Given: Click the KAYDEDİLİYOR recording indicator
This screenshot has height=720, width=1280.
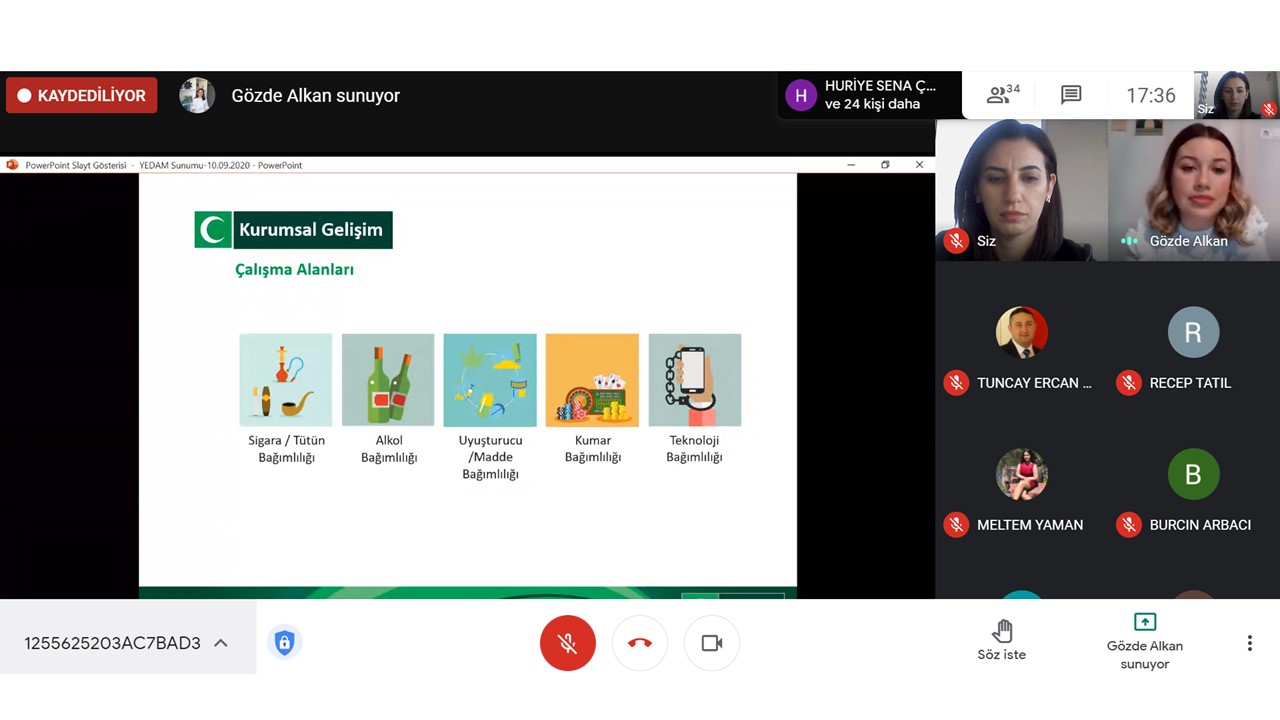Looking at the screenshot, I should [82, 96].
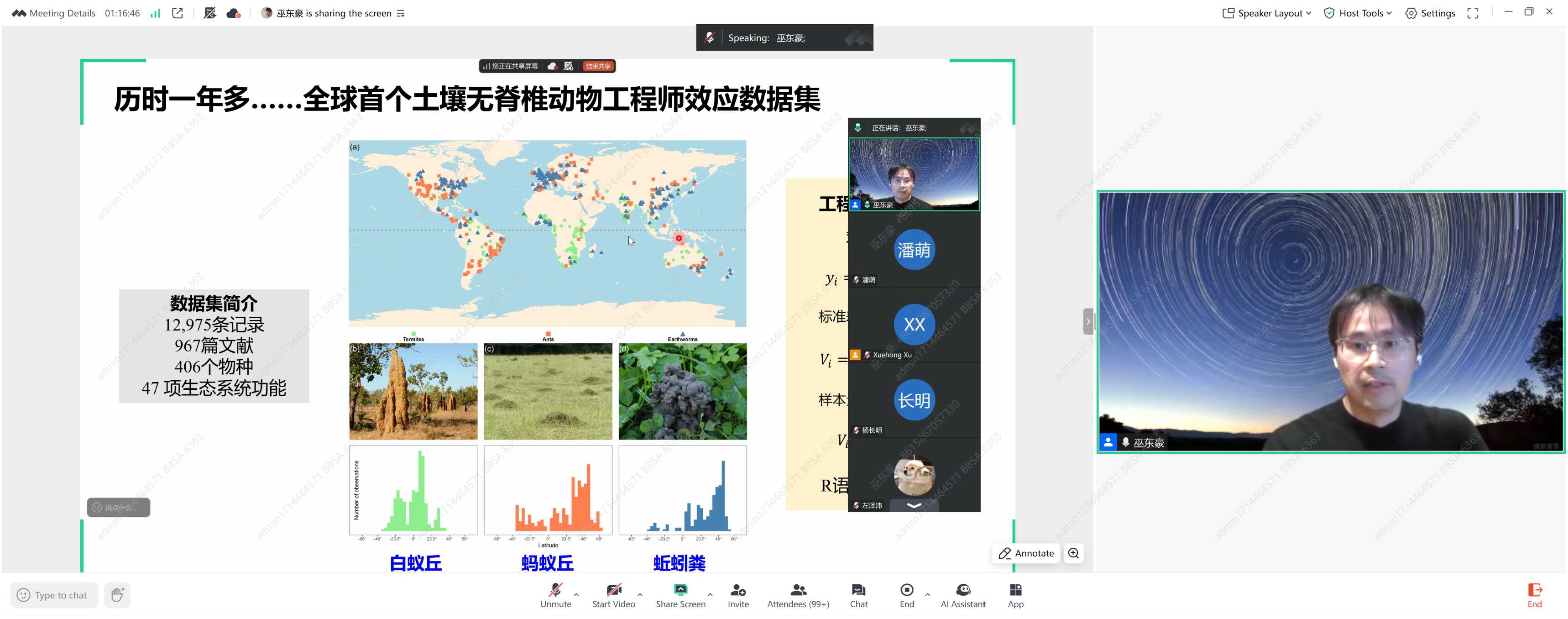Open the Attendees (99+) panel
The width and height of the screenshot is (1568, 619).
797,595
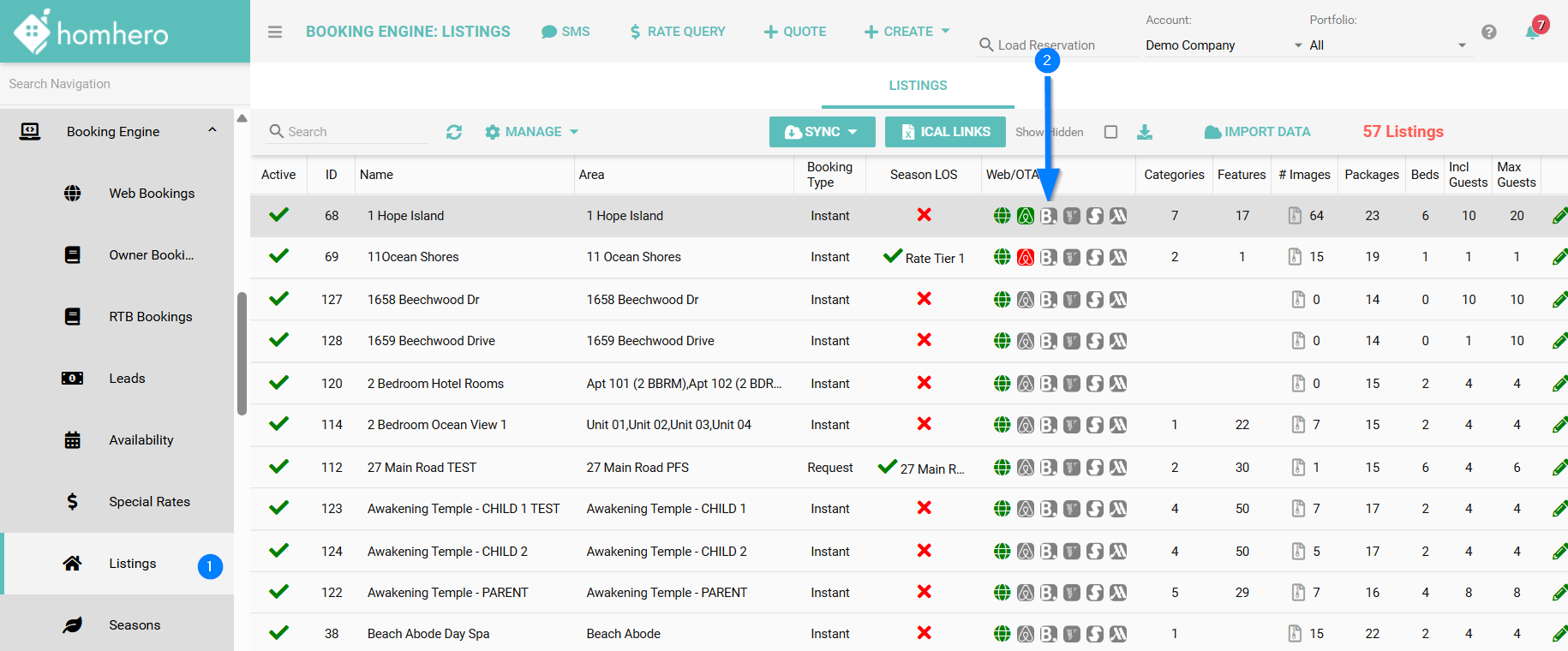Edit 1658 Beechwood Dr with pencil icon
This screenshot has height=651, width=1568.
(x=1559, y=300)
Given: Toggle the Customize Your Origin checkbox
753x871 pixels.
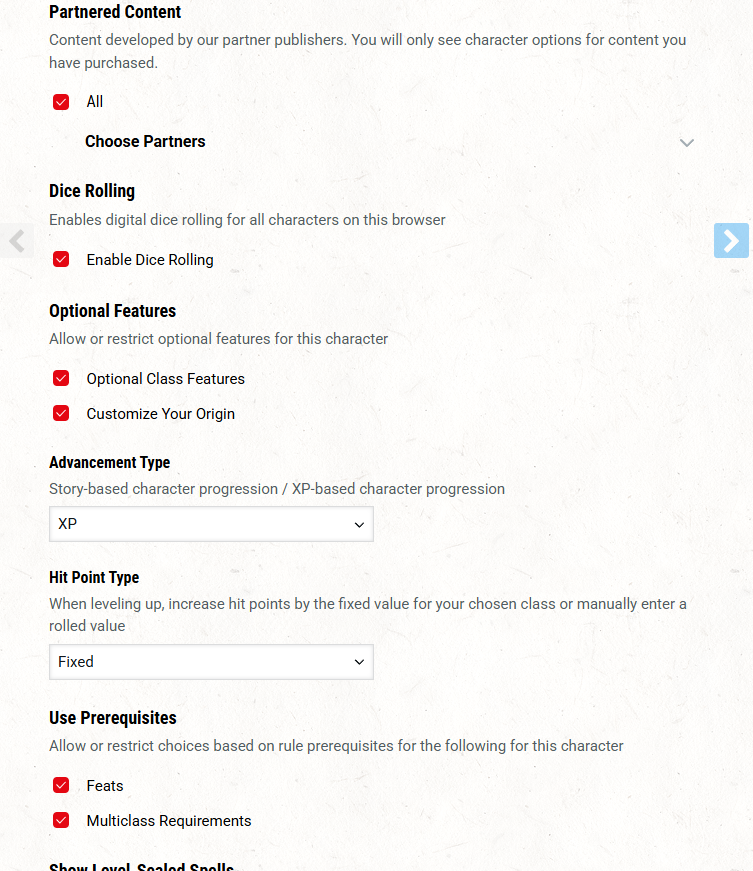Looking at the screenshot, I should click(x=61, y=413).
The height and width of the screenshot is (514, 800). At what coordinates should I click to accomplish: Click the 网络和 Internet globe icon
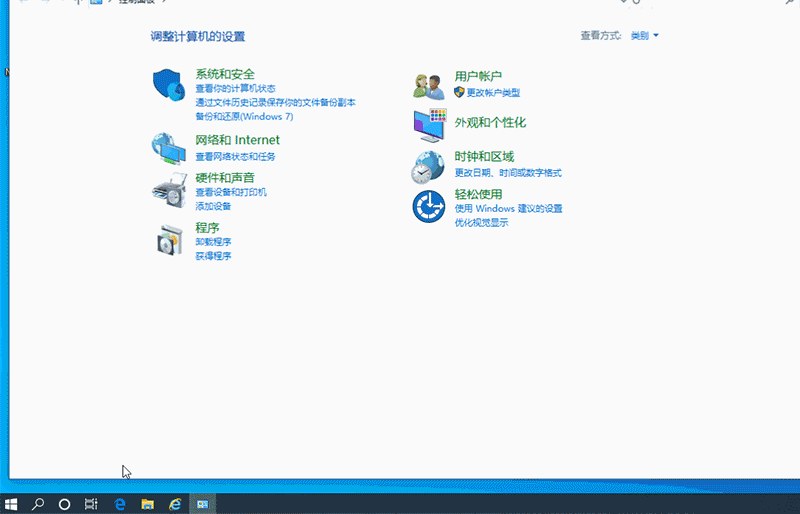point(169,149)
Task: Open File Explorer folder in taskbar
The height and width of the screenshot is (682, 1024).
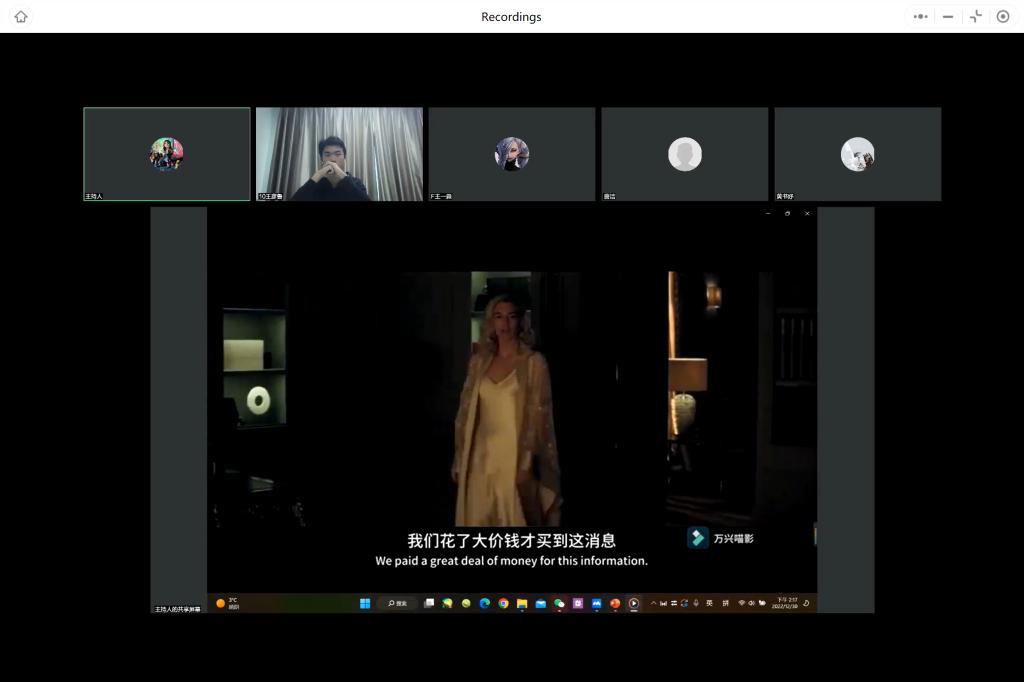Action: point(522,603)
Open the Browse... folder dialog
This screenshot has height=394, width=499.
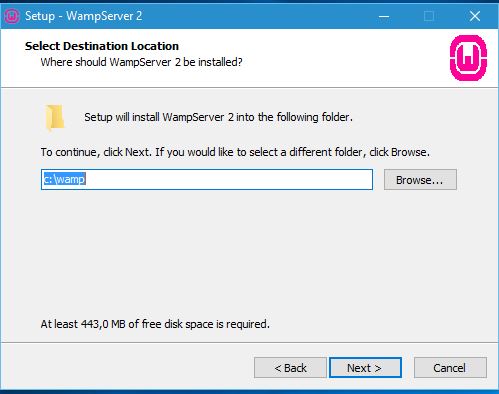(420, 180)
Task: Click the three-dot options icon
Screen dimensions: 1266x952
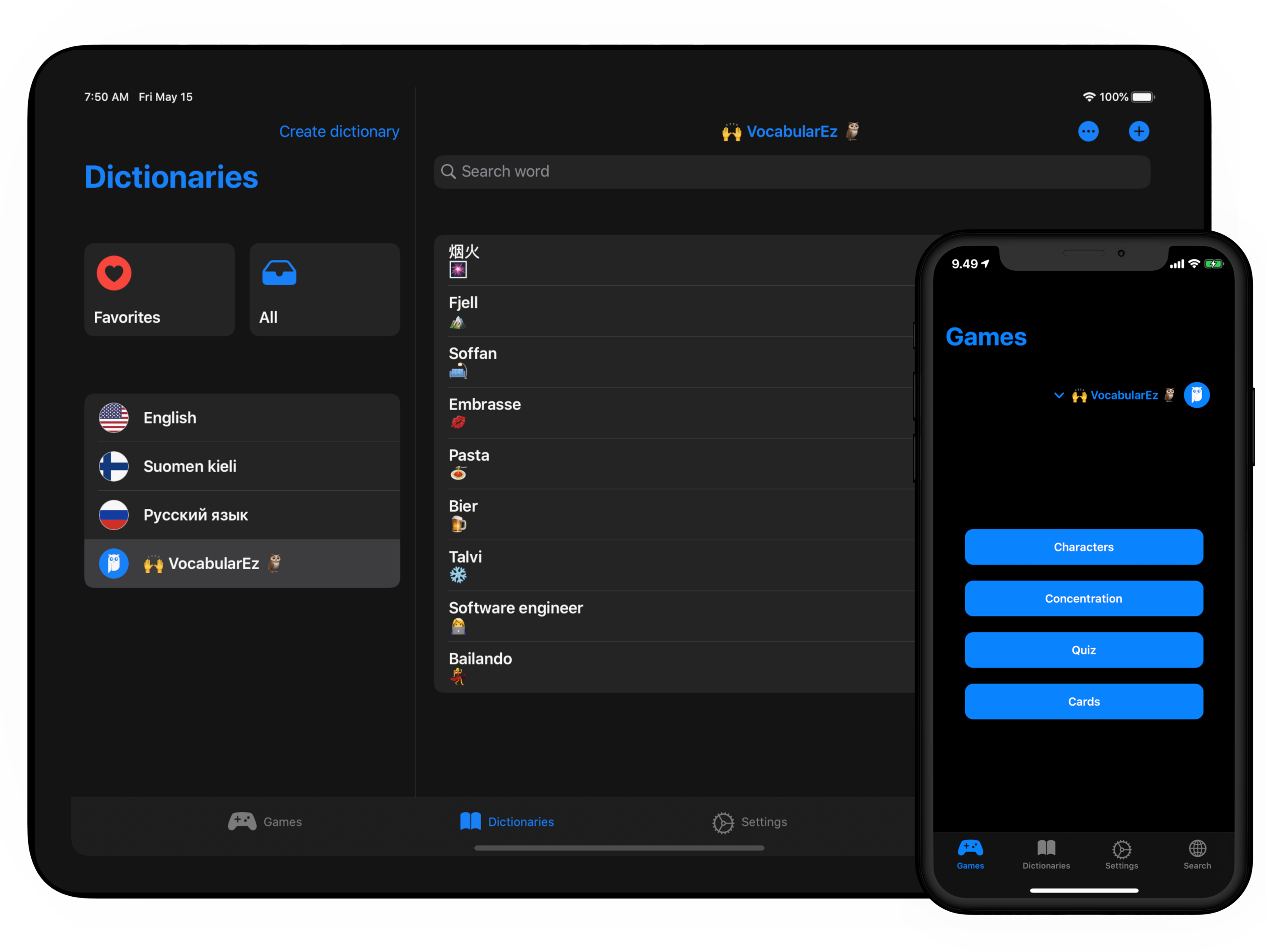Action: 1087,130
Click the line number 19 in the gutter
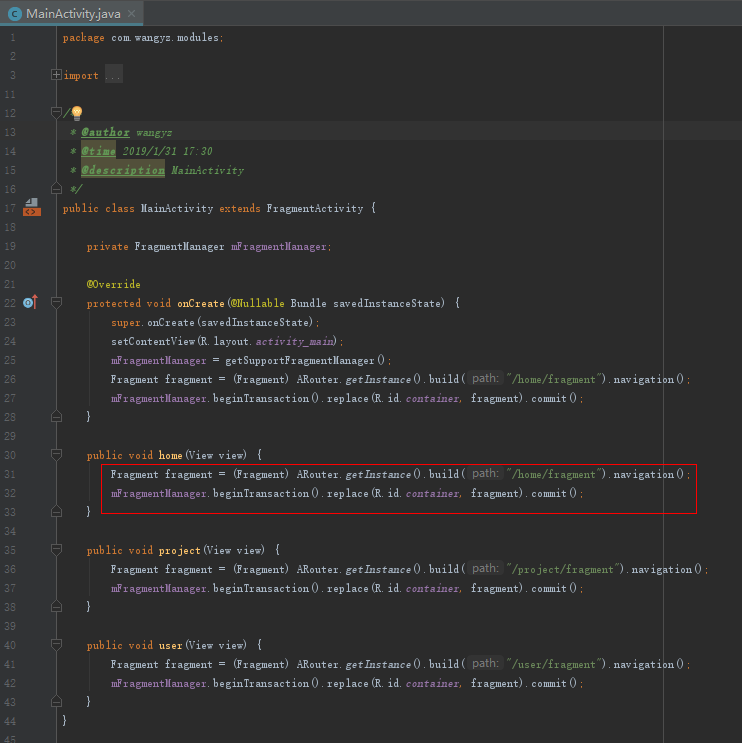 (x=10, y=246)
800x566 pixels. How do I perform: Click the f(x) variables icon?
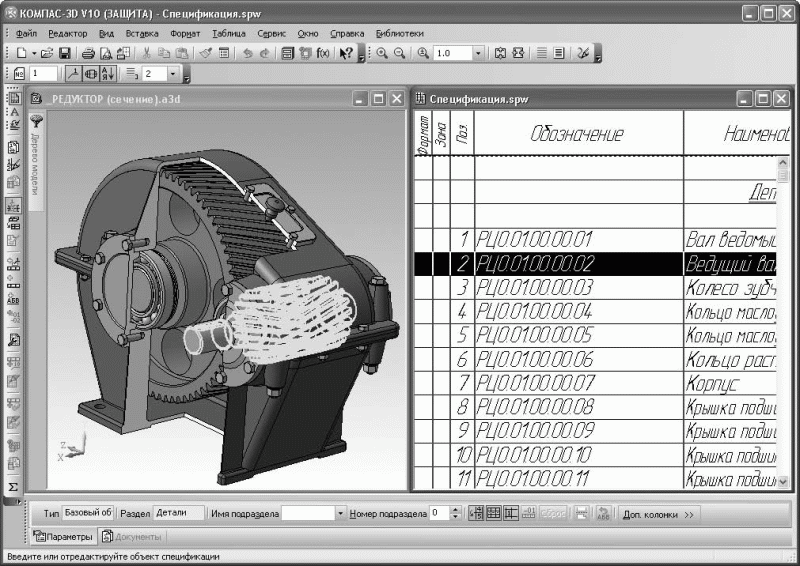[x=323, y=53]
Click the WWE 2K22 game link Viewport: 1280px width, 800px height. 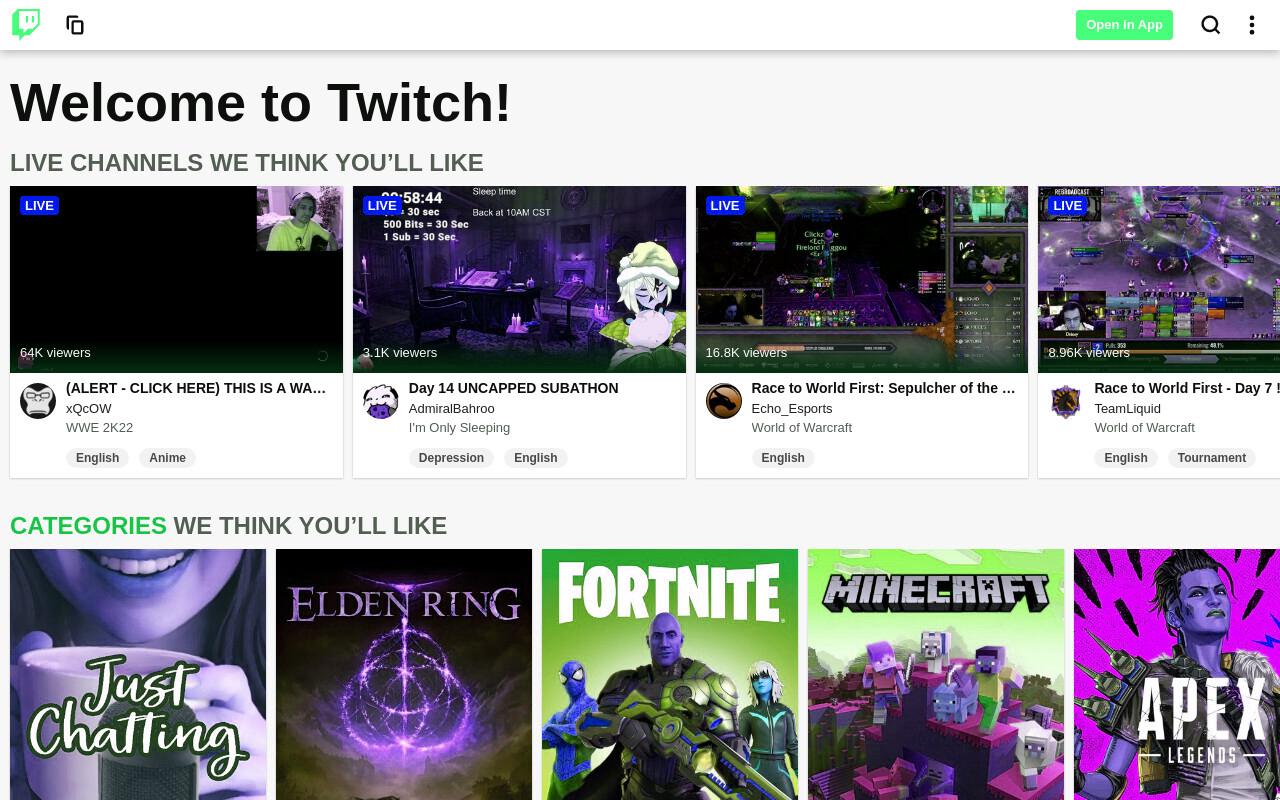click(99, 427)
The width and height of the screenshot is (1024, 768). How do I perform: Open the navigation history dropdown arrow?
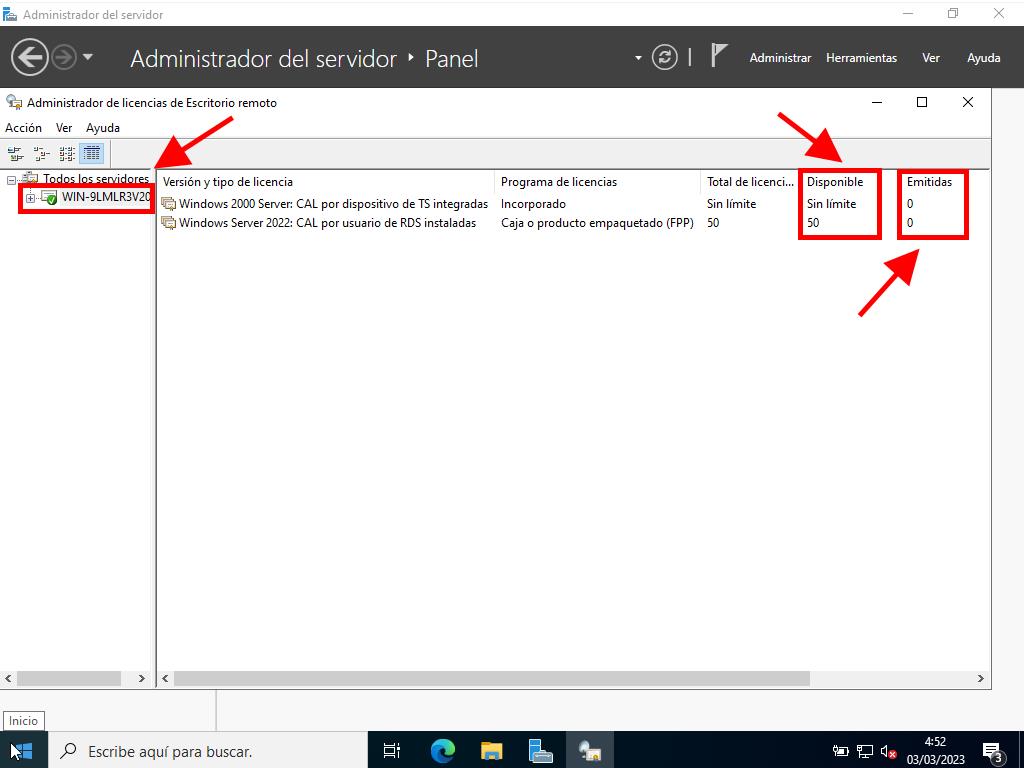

········

_DIRECTIONS_
Using the data above, set down each line from the line with "Given: Toggle the" to the line with "Task: Open File Explorer folder in taskbar" exactly, both ends included, and leave the pictures behind. Nothing else belongs.

_TASK ANSWER_
Given: Toggle the Customize Your Origin checkbox
753x871 pixels.
Looking at the screenshot, I should click(x=61, y=413).
The height and width of the screenshot is (514, 800). At what coordinates should I click to accomplish: Click the 网络和 Internet globe icon
point(169,149)
Task: Open File Explorer folder in taskbar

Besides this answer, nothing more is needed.